Client: High Street Group
Contract: JCT, design and build
An expert in high-rise concrete frames, Paul Consterdine needed all his extensive experience on this 26-storey tower. He brought in a trusted concrete frame specialist to capture buildability and standardisation gains, completing the frame seven weeks early and cutting the tonnage of reinforcement in the upper floors as the loads reduced with height.
His biggest challenge was the city centre location. Sandwiched between residential and commercial blocks, the building occupied 90% of its overall site, ruling out mast climbers and scaffolding for installing the client’s much prized glazed facade. Paul’s solution was a unitised floor-to-ceiling glazing system that also gave the accuracy and quality gains of in-factory construction.
With no on-site storage available to hold the often unpredictable arrival of the glazing units from Ukraine, Paul routed them to a holding area and had them delivered to site in a controlled sequence for immediate installation. The units, 1.2 metres wide and three metres high, were then hung from channels cast into the edge of the concrete floor-slab using spider cranes and glass manipulators operated from inside the building.
He extended a contiguous piled wall on the site boundary by another 15 metres. This allowed it to act as a retaining structure for the base of a 90-metre tower crane base that was an essential tool in the successful management of a site with so many restrictions.

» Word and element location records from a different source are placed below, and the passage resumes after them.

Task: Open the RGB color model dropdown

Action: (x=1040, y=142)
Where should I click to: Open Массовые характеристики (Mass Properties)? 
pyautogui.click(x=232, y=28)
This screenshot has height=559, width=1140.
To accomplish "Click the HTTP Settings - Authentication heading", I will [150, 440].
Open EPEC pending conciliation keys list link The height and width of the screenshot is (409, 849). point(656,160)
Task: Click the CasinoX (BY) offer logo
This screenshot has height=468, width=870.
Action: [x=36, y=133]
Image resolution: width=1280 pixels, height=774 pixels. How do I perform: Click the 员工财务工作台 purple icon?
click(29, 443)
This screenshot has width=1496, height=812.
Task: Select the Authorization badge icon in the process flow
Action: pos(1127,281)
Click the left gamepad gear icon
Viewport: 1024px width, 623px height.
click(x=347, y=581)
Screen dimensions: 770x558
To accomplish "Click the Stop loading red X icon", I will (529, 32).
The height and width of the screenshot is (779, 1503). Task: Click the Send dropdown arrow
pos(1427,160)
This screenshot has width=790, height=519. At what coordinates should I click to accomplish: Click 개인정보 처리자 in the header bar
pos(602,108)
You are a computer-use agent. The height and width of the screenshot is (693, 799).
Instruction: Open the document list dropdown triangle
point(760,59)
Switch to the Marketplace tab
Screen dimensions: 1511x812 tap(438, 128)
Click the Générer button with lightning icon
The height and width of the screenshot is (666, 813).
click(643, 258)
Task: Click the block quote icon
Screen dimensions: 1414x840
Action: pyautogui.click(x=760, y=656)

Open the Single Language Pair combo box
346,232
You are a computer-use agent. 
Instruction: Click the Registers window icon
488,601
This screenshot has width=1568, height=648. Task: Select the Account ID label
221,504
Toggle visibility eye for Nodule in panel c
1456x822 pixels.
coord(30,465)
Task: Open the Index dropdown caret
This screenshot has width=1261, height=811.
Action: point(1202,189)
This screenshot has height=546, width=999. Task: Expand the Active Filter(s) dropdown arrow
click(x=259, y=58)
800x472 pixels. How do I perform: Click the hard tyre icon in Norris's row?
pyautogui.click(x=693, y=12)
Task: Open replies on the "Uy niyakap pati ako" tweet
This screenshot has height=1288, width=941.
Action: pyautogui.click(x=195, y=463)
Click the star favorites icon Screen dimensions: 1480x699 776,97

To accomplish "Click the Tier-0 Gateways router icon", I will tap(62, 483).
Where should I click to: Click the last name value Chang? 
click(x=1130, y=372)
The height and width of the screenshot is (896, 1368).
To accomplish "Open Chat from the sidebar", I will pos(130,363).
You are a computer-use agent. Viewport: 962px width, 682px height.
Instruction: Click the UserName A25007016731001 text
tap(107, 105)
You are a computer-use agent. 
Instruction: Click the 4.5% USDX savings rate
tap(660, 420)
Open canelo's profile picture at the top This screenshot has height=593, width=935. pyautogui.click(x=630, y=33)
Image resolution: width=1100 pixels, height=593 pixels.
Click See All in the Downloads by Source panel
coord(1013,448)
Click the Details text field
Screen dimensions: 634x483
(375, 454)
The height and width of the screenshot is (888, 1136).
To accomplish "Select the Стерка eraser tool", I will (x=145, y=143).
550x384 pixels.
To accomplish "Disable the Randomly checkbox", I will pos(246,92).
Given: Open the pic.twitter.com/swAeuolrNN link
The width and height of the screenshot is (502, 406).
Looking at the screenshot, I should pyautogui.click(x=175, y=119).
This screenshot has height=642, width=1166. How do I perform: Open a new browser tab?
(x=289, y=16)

Paul made the client’s dream happen. His proposal to substitute hard-wearing anodised aluminium cladding instead of steel banked an early £400,000 in savings that helped make the scheme financially viable. And when asked to add another floor for a champagne bar in a tower block just two metres under the maximum allowed, he found the solution by reducing the ceiling service voids on each floor to preserve the design’s high-ceiling aesthetic. With 70% of the block let or sold by the time Paul completed, the success of his value engineering is apparent.